# PCA SOLUTION

**File:** PCASolution.ipynb

**Course:** Data Science Foundations: Data Mining in Python

# CHALLENGE

In this challenge, I invite you to do the following:

1. Set up the PCA object.
1. Project the data onto the principal directions found by PCA.
1. Plot the ratio of variances explained by each direction.
1. Create a scatter plot of projected data along the first two principal directions.

# IMPORT LIBRARIES

In [None]:
import pandas as pd                    # For dataframes
import matplotlib.pyplot as plt        # For plotting data
import seaborn as sns                  # For plotting data
from sklearn.decomposition import PCA  # For PCA

# LOAD DATA

For this challenge, we'll use the `swiss` dataset, which is saved in the data folder as "swiss.csv." This dataset contains a standardized fertility measure and socio-economic indicators for each of 47 French-speaking provinces of Switzerland at about 1888. (For more information, see https://opr.princeton.edu/archive/pefp/switz.aspx.)

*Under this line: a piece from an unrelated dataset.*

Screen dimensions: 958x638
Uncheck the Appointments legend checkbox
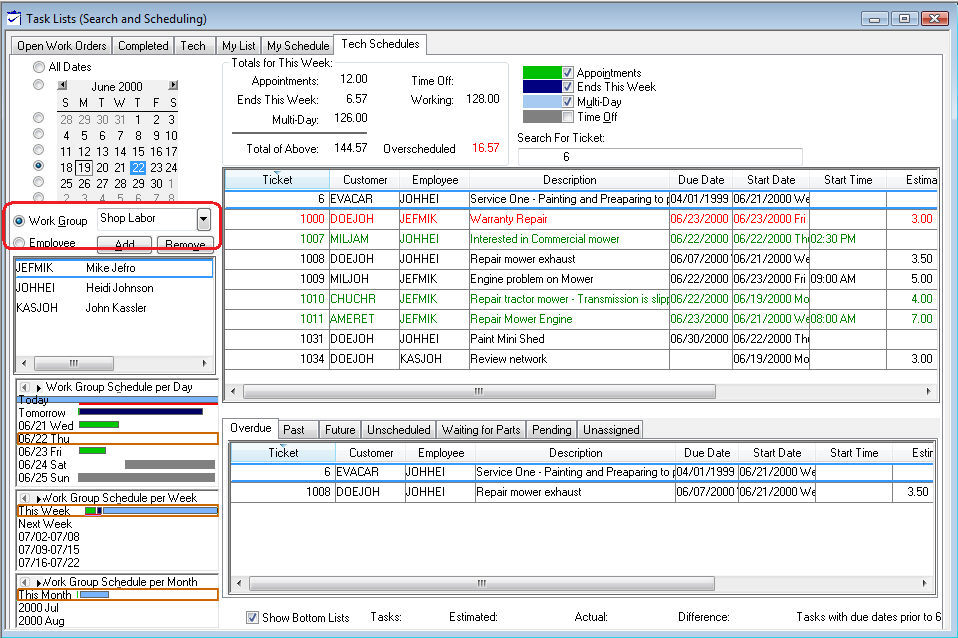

We'll use the complete dataset for this challenge, as opposed to separating it into training and testing sets.

In [None]:
# Imports the data
df = pd.read_csv('data/swiss.csv')

In [None]:
# Shows the first few rows of the training data
df.head()

# PRINCIPAL COMPONENT ANALYSIS

In [None]:
# Sets up the PCA object
pca = PCA()

# Transforms the data ('tf' = 'transformed')
df_tf = pca.fit_transform(df)

# Plot the variance explained by each component
plt.plot(pca.explained_variance_ratio_)

In [None]:
# Plots the projected data set on the first two principal components and colors by class
sns.scatterplot(
    x=df_tf[:, 0], 
    y=df_tf[:, 1])